So is it possible to manage Googlebot access for a subdomain through the domain robots.txt file? No, it is not. Google is treating every subdomain as a standalone domain from every perspective and especially from the SEO perspective. Google has made big changes in the last updates and made this publicly clear. Subdomains of high authority websites profited earlier from that domain authority. Now, it is not the case anymore and it was always the case regarding robots.txt that each subdomain needs its own robots.txt file.

Where Should the robots.txt Be Placed?

The location of the robots.txt has always to be in the root folder. In cases of domains it can't be placed inside any folder. For our example, domain that should be like this and in case of subdomains it is the same here is an example. So now you know where to place the robots.txt file but what if you don't have any robots.txt file at all?

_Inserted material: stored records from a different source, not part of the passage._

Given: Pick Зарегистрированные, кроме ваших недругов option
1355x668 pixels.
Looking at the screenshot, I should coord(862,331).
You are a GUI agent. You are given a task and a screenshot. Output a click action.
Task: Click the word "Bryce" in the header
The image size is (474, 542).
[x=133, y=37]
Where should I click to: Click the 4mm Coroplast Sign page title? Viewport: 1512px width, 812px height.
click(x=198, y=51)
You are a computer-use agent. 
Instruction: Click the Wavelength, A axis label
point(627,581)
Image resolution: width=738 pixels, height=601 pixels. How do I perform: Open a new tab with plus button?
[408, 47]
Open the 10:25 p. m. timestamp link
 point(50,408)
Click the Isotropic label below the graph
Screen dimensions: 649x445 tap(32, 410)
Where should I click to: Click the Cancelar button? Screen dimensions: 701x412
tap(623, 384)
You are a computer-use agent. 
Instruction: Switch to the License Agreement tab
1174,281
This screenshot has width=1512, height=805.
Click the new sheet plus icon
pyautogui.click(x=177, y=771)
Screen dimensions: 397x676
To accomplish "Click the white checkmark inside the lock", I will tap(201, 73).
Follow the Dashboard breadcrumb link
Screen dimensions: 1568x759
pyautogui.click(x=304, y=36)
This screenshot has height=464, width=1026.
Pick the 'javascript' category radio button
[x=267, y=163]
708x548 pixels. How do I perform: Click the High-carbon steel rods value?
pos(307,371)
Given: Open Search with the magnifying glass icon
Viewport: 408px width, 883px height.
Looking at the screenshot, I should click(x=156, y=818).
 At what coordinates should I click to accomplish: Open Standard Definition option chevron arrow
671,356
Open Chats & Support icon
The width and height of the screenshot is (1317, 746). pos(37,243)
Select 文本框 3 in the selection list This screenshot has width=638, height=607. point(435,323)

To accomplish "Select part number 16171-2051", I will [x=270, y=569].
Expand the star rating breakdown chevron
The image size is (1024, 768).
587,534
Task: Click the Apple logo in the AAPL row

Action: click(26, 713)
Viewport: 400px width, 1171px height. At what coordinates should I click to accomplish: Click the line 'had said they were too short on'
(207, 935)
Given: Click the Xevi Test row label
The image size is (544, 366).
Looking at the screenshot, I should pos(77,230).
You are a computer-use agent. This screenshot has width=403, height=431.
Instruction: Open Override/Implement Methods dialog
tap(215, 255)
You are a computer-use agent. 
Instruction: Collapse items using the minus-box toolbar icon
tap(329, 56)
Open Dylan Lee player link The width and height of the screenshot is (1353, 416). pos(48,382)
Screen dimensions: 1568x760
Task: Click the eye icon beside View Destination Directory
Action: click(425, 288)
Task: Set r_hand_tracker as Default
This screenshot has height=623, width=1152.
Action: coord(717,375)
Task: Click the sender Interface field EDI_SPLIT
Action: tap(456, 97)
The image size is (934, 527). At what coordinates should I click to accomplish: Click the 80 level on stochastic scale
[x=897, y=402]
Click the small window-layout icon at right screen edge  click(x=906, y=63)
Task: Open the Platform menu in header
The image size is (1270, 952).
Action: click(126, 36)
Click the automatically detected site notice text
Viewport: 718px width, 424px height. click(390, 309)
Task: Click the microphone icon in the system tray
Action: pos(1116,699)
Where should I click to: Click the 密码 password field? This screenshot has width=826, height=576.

robots.txt Not Found/Unreachable/Not Fetched/Not Accessible

Let's take a look inside that. What to do if you get a warning inside the Google Search Console or any other place like robots.txt not found, robots.txt unreachable, robots.txt not fetched, robots.txt not accessible. Those warnings are telling you only one thing, either your robots.txt doesn't exist or it is not in the right place. If Google can't find a robots.txt file, it assumes that you are allowing access to every bot and behaves like that. So if you want to grant access for all bots to everything, not having a robots.txt file is not critical. Still, it would be nice at least to create one. Here is the content of the robots.txt. Pause the video, make a screenshot or write it down. You will need it later in your career.

How to Create a robots.txt File?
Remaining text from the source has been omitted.